* [WHAT YOU ARE ASKED TO DO] Of the lines below, report only those that contain "agent".

===== EXERCISE INPUT

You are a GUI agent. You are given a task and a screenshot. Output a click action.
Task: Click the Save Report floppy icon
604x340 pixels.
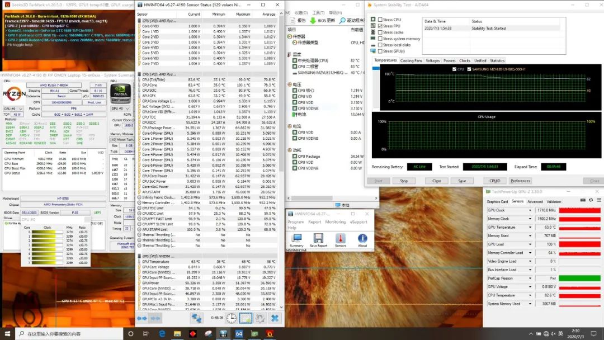pos(318,238)
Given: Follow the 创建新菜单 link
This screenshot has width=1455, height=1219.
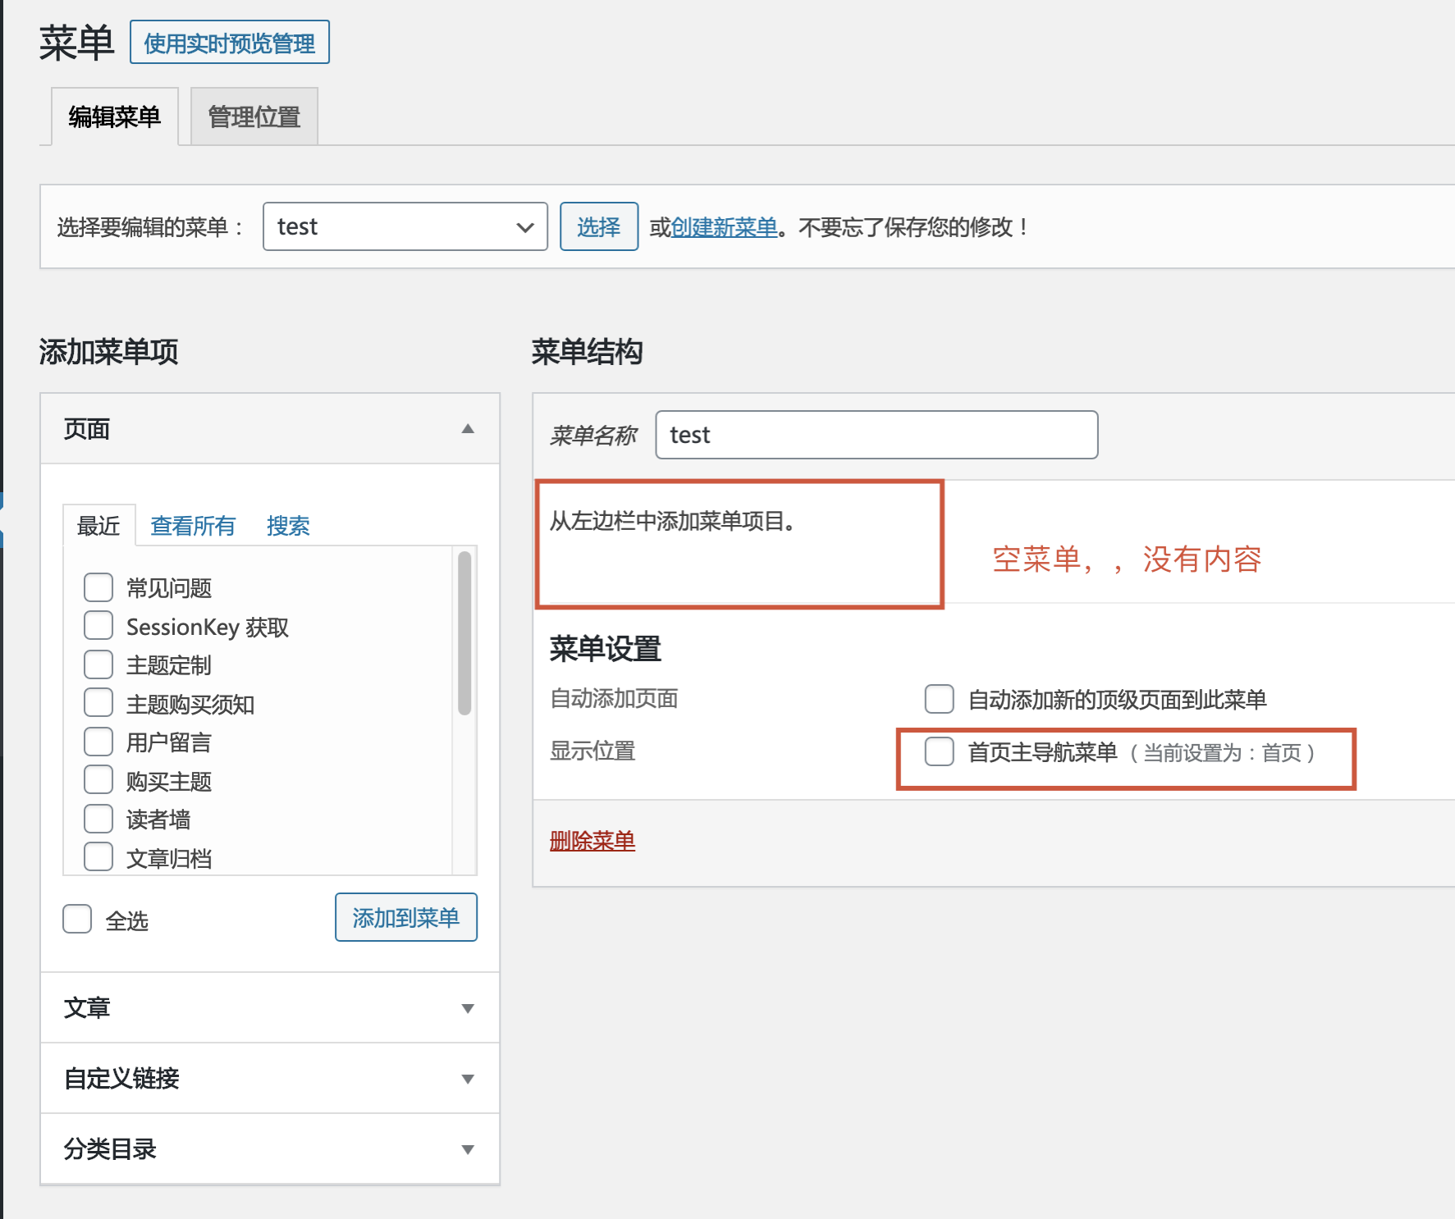Looking at the screenshot, I should pos(724,227).
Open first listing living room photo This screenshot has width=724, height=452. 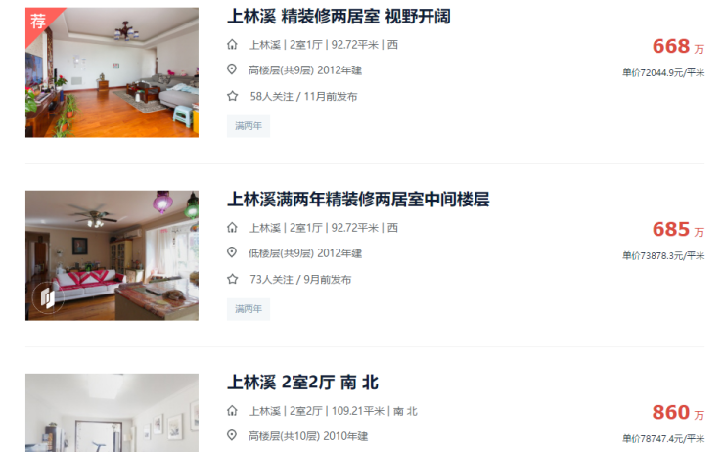(x=112, y=72)
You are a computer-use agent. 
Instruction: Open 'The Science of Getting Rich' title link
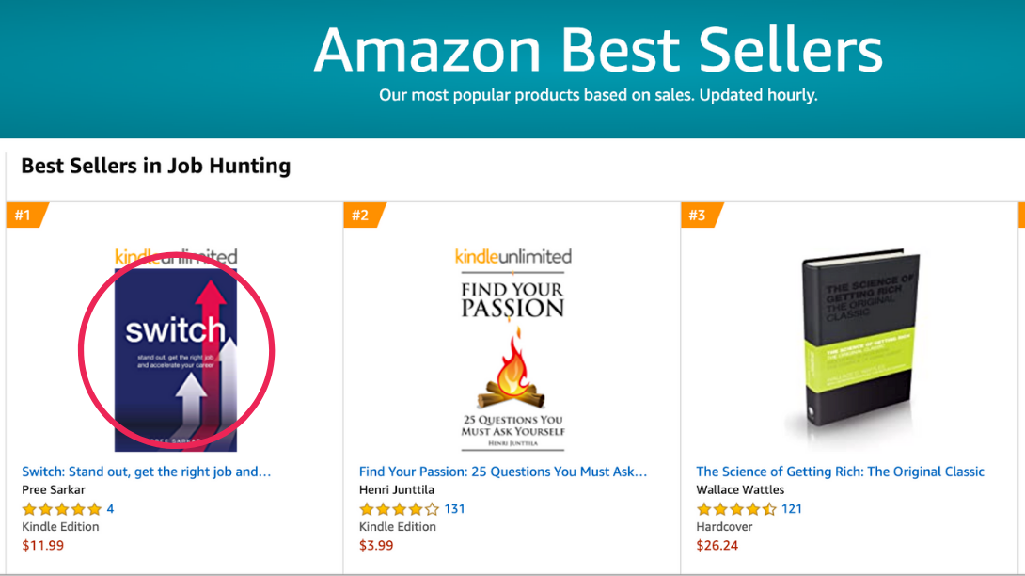click(840, 472)
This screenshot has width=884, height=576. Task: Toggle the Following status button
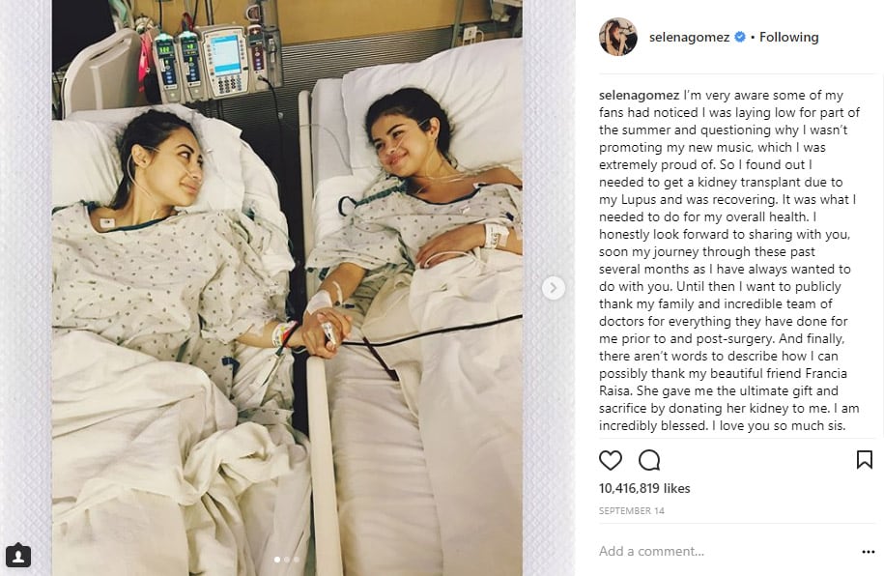point(788,38)

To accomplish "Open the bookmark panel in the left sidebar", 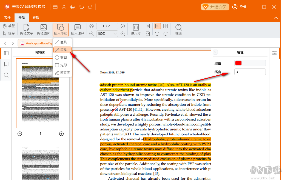I will pyautogui.click(x=6, y=64).
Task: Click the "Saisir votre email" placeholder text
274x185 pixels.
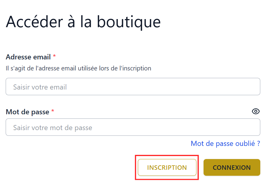Action: (40, 87)
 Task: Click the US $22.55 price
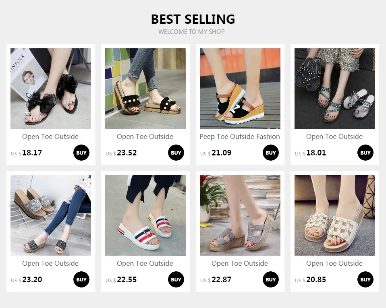coord(121,280)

==========

* [ANSWER TO THE PROBLEM]
You are a GUI agent. You are given a task and a screenshot. Output a click action.
You are a computer-use agent. 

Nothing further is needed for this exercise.